Extrait du document:
-------

C’est dans le silence et la solennité de l’église catholique Sainte famille, située dans le quartier de Cocody, que ces murmures se transformeront en fracas : la FESCI. Ce 21 avril 1990, la création du mouvement résonne comme le cri de ralliement d’une jeunesse désormais actrice de son destin.

Dans cette atmosphère brûlante, incandescente, corrosive, la musique ivoirienne va elle aussi sortir de son mutisme et prendre part à la contestation. La lutte a besoin d’un écho qui porte, audible par tous et compris de tous.  Le Zouglou sera cet écho qui transcendera les clivages d’une population qui retrouve l’orgueil de la lutte.  Porte-voix de toute une génération, Le Zouglou constitue dès son éclosion une arme politique portant des coups persistants à la forteresse du pouvoir. Le campus du « Kazhulu Natal », berceau du Zouglou, sera le point de départ d’une révolution culturelle qui portera toutes les revendications politiques et sociales du peuple ivoirien.

Le Zouglou commencera son parcours de lutte en décriant au son des percussions la misère et la précarité du monde estudiantin. Les parents du Campus de Didier Bilé seront les premiers à allumer officiellement la flamme avec leur titre Gbolo Koffi.

-------

Données d'entrée:
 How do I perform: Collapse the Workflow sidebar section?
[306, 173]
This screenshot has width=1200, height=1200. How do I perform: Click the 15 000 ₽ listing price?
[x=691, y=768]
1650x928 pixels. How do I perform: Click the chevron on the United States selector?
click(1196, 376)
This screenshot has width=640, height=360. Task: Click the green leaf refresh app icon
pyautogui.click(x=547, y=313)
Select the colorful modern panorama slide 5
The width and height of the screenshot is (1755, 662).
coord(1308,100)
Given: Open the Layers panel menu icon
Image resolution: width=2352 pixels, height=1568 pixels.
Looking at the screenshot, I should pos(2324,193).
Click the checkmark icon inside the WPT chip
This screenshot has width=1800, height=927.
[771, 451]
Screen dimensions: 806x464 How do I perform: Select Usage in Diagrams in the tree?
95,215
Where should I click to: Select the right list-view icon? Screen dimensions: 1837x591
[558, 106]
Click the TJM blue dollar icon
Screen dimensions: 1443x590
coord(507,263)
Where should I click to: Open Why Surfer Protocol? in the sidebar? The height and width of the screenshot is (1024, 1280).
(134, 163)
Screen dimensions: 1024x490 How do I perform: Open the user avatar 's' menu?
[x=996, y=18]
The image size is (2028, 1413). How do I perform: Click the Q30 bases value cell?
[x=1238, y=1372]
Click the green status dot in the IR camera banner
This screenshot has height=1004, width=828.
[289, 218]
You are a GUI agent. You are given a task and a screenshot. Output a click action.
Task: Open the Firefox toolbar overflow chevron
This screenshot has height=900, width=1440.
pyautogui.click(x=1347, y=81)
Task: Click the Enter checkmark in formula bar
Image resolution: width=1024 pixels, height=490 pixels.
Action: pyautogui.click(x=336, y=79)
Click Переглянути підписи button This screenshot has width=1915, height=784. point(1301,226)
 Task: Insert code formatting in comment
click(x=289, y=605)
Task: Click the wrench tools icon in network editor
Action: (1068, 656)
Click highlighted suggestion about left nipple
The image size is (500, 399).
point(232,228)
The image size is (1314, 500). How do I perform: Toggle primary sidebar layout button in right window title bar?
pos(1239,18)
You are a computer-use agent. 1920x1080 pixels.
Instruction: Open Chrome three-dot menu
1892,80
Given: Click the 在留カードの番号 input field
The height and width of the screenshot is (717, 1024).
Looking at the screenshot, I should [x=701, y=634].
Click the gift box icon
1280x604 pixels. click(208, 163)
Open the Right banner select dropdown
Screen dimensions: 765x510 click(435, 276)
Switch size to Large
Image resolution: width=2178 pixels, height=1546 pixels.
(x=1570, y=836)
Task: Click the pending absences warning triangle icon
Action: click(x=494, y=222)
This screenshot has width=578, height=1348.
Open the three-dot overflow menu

-------

Consigne 1: D'après l'extrait du document, quel titre a permis aux Parents du Campus de Didier Bilé d'allumer officiellement la flamme du Zouglou ?
Consigne 2: Recopiez à l'identique, parmi les lignes des données d'entrée, tout le passage qui va de la ligne contenant "This screenshot has width=640, height=360." jusqu'à la ligne contenant "Click Переглянути підписи", ces deux lignes incluses.

Bonne réponse 1: Gbolo Koffi.

Bonne réponse 2:
This screenshot has width=640, height=360. Task: Click the green leaf refresh app icon
pyautogui.click(x=547, y=313)
Select the colorful modern panorama slide 5
The width and height of the screenshot is (1755, 662).
coord(1308,100)
Given: Open the Layers panel menu icon
Image resolution: width=2352 pixels, height=1568 pixels.
Looking at the screenshot, I should pos(2324,193).
Click the checkmark icon inside the WPT chip
This screenshot has width=1800, height=927.
[771, 451]
Screen dimensions: 806x464 How do I perform: Select Usage in Diagrams in the tree?
95,215
Where should I click to: Select the right list-view icon? Screen dimensions: 1837x591
[558, 106]
Click the TJM blue dollar icon
Screen dimensions: 1443x590
coord(507,263)
Where should I click to: Open Why Surfer Protocol? in the sidebar? The height and width of the screenshot is (1024, 1280).
(134, 163)
Screen dimensions: 1024x490 How do I perform: Open the user avatar 's' menu?
[x=996, y=18]
The image size is (2028, 1413). How do I perform: Click the Q30 bases value cell?
[x=1238, y=1372]
Click the green status dot in the IR camera banner
This screenshot has height=1004, width=828.
[289, 218]
You are a GUI agent. You are given a task and a screenshot. Output a click action.
Task: Open the Firefox toolbar overflow chevron
This screenshot has height=900, width=1440.
pyautogui.click(x=1347, y=81)
Task: Click the Enter checkmark in formula bar
Image resolution: width=1024 pixels, height=490 pixels.
Action: pyautogui.click(x=336, y=79)
Click Переглянути підписи button This screenshot has width=1915, height=784. point(1301,226)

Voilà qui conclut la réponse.